◆ **Exercise aim**
Whatever lines the data contains, output all of them unchanged.

◆ **Data excerpts**
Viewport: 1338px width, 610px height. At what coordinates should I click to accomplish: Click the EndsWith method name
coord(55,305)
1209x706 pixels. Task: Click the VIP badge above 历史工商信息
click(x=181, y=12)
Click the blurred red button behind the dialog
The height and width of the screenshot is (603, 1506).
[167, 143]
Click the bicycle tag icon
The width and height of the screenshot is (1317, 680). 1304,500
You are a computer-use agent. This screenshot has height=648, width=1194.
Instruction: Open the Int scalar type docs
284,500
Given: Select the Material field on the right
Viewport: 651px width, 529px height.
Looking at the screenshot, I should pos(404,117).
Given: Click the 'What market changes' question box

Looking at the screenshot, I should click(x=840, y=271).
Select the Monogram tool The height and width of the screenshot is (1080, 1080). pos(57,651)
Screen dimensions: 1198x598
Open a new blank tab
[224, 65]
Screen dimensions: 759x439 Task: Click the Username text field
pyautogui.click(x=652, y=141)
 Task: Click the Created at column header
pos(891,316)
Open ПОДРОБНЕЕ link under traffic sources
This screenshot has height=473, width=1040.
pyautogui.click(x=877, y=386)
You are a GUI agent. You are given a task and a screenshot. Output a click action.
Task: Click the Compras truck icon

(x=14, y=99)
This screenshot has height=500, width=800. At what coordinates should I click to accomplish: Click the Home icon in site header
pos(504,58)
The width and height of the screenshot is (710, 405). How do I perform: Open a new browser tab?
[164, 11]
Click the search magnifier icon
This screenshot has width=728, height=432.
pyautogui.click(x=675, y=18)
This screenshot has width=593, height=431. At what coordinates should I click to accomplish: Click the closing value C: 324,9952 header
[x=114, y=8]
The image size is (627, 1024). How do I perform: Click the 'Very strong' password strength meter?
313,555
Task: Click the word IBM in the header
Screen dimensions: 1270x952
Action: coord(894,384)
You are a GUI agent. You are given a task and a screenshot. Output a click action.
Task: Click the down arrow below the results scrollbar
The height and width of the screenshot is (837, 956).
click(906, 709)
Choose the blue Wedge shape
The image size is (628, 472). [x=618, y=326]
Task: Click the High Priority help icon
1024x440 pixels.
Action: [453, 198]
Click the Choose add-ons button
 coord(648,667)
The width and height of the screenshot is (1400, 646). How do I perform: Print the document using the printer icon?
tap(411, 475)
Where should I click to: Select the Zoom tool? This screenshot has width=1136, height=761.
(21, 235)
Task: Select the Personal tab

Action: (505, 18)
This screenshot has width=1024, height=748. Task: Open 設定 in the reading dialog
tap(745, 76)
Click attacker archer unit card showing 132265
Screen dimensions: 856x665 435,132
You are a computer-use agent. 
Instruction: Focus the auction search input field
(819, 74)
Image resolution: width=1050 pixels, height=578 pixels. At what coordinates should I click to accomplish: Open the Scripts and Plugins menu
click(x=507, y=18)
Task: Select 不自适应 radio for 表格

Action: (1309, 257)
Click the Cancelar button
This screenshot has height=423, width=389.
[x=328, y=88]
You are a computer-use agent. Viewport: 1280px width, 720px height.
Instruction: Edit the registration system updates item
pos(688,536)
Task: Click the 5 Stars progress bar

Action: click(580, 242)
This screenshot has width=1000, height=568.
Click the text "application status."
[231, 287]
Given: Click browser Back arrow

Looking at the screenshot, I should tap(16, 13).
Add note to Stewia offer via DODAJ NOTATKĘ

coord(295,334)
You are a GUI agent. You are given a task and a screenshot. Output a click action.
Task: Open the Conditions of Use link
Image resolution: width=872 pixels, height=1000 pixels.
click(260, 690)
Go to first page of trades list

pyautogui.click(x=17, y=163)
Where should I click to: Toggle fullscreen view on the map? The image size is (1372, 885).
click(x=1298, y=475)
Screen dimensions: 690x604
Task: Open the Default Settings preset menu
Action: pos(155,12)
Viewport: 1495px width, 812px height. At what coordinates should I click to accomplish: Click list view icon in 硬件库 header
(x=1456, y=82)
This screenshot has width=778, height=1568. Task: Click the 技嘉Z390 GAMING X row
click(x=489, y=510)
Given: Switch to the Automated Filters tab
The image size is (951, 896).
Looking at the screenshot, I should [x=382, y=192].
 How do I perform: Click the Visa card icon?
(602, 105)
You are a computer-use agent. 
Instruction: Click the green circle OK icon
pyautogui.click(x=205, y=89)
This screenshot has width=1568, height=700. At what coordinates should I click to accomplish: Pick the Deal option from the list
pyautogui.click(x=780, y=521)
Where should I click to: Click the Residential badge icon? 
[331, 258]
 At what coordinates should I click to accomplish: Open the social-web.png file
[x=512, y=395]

◆ **Solved exercise**
Viewport: 1338px width, 610px height. At what coordinates should I click to accomplish: Click the EndsWith method name
coord(55,305)
1209x706 pixels. Task: Click the VIP badge above 历史工商信息
click(x=181, y=12)
Click the blurred red button behind the dialog
The height and width of the screenshot is (603, 1506).
[167, 143]
Click the bicycle tag icon
The width and height of the screenshot is (1317, 680). 1304,500
You are a computer-use agent. This screenshot has height=648, width=1194.
Instruction: Open the Int scalar type docs
284,500
Given: Select the Material field on the right
Viewport: 651px width, 529px height.
Looking at the screenshot, I should pos(404,117).
Given: Click the 'What market changes' question box

Looking at the screenshot, I should click(x=840, y=271).
Select the Monogram tool The height and width of the screenshot is (1080, 1080). pos(57,651)
Screen dimensions: 1198x598
Open a new blank tab
[224, 65]
Screen dimensions: 759x439 Task: Click the Username text field
pyautogui.click(x=652, y=141)
 Task: Click the Created at column header
pos(891,316)
Open ПОДРОБНЕЕ link under traffic sources
This screenshot has height=473, width=1040.
pyautogui.click(x=877, y=386)
You are a GUI agent. You are given a task and a screenshot. Output a click action.
Task: Click the Compras truck icon

(x=14, y=99)
This screenshot has height=500, width=800. At what coordinates should I click to accomplish: Click the Home icon in site header
pos(504,58)
The width and height of the screenshot is (710, 405). How do I perform: Open a new browser tab?
[164, 11]
Click the search magnifier icon
This screenshot has width=728, height=432.
pyautogui.click(x=675, y=18)
This screenshot has width=593, height=431. At what coordinates should I click to accomplish: Click the closing value C: 324,9952 header
[x=114, y=8]
The image size is (627, 1024). How do I perform: Click the 'Very strong' password strength meter?
313,555
Task: Click the word IBM in the header
Screen dimensions: 1270x952
Action: coord(894,384)
You are a GUI agent. You are given a task and a screenshot. Output a click action.
Task: Click the down arrow below the results scrollbar
The height and width of the screenshot is (837, 956).
click(906, 709)
Choose the blue Wedge shape
The image size is (628, 472). [x=618, y=326]
Task: Click the High Priority help icon
1024x440 pixels.
Action: [453, 198]
Click the Choose add-ons button
 coord(648,667)
The width and height of the screenshot is (1400, 646). How do I perform: Print the document using the printer icon?
tap(411, 475)
Where should I click to: Select the Zoom tool? This screenshot has width=1136, height=761.
(21, 235)
Task: Select the Personal tab

Action: (505, 18)
This screenshot has width=1024, height=748. Task: Open 設定 in the reading dialog
tap(745, 76)
Click attacker archer unit card showing 132265
Screen dimensions: 856x665 435,132
You are a computer-use agent. 
Instruction: Focus the auction search input field
(819, 74)
Image resolution: width=1050 pixels, height=578 pixels. At what coordinates should I click to accomplish: Open the Scripts and Plugins menu
click(x=507, y=18)
Task: Select 不自适应 radio for 表格

Action: (1309, 257)
Click the Cancelar button
This screenshot has height=423, width=389.
[x=328, y=88]
You are a computer-use agent. Viewport: 1280px width, 720px height.
Instruction: Edit the registration system updates item
pos(688,536)
Task: Click the 5 Stars progress bar

Action: click(580, 242)
This screenshot has width=1000, height=568.
Click the text "application status."
[231, 287]
Given: Click browser Back arrow

Looking at the screenshot, I should tap(16, 13).
Add note to Stewia offer via DODAJ NOTATKĘ

coord(295,334)
You are a GUI agent. You are given a task and a screenshot. Output a click action.
Task: Open the Conditions of Use link
Image resolution: width=872 pixels, height=1000 pixels.
click(260, 690)
Go to first page of trades list

pyautogui.click(x=17, y=163)
Where should I click to: Toggle fullscreen view on the map? The image size is (1372, 885).
click(x=1298, y=475)
Screen dimensions: 690x604
Task: Open the Default Settings preset menu
Action: pos(155,12)
Viewport: 1495px width, 812px height. At what coordinates should I click to accomplish: Click list view icon in 硬件库 header
(x=1456, y=82)
This screenshot has width=778, height=1568. Task: Click the 技嘉Z390 GAMING X row
click(x=489, y=510)
Given: Switch to the Automated Filters tab
The image size is (951, 896).
Looking at the screenshot, I should [x=382, y=192].
 How do I perform: Click the Visa card icon?
(602, 105)
You are a computer-use agent. 
Instruction: Click the green circle OK icon
pyautogui.click(x=205, y=89)
This screenshot has width=1568, height=700. At what coordinates should I click to accomplish: Pick the Deal option from the list
pyautogui.click(x=780, y=521)
Where should I click to: Click the Residential badge icon? 
[331, 258]
 At what coordinates should I click to accomplish: Open the social-web.png file
[x=512, y=395]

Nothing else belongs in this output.